Bio-available T [bio-T] is TT minus SHBG-T. What is there about “bio-available” that needs to be debated.

yes, but from what I have read there is discussions about what the body can and can’t use (eventuall)
free T = immediately available T
bio-available = readily avaiable T
SHBG bound T = eventually available T (possibly)

a quick google search found this (just the first site I came across).

The bond between testosterone and SHBG is so strong that the testosterone cannot enter the cells and interact with the androgen receptors, so the fraction of testosterone bound to SHBG is considered biologically unavailable, although eventually the bond will break. In contrast, free testosterone and albumin-linked testosterone are biologically available. Free testosterone readily enters cells, and the link between testosterone and albumin is so weak that it rapidly falls apart, allowing access to the cells.[/quote]

While the bond will eventually break, it isn’t easy for your body to do. SHBG isn’t immediately available for your body to use when it needs to - when your body says “oh crap, I need more T!”, SHBG is useless. What I suspect happens is that SHBG slowly releases T over time, and this released T is free (i.e.
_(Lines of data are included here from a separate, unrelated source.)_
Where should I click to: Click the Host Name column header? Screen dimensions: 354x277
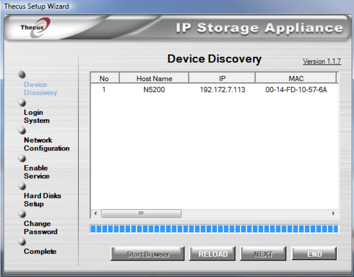[154, 78]
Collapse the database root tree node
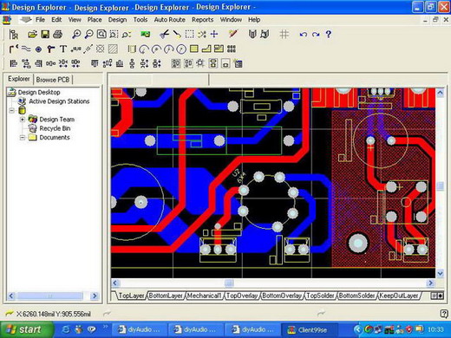This screenshot has width=451, height=338. (x=12, y=110)
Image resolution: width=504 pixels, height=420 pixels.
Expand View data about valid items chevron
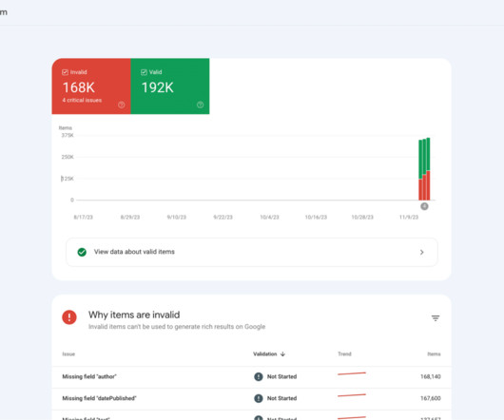click(x=421, y=253)
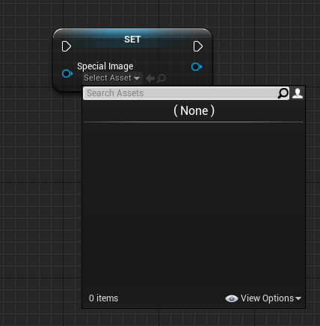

Free T) until used by your body… so measuring SHBG isn’t a very useful measure of T, but it is useful for identifying high E (high T=>E2 conversion → high E2 → high SHBG → lowered free T), which can indicate a number of issues (e.g. too low cortisol leading to higher T=>E2 conversion).

Can we discuss which symptoms would encourage a physician to dig deeper if the TSH number is just a little high?
I asked my Doc to add some thyroid labs to my last bloodwork. He asked what made me feel like I had a thyroid problem. I told him that my waking temps Were very low, 95.6 ish, I am having a super hard time losing weight, energy levels are low, and my skin is extremely dry. The metaboli issue is fairly recent. It has alwYs been very easy for to adjust my weight until last year. .
He said that temps were not a reliable indicator and that he wasn’t too worried about my TSH.
I asked him for free T3, free T4, and reverse T3. He ordered free t4 and t3 uptake.
My main issue is he metabolic sluggishness. I’m leaving a thousand calories a week on the table just with body temps alone. Am I just getting old or should I pursue deeper investigation?

in my opinion you should pursue deeper investigations. most docs will blow you off unless you are at deaths door. They are generally not much help trying to optimize your health. You have to keep pushing or keep shopping till you find a doc who is willing to partner with you.

I do not agree with the view point that something that will not happen will happen if you wait long enough.

SHBG-T is broken down in the liver and metabolized T then excreted.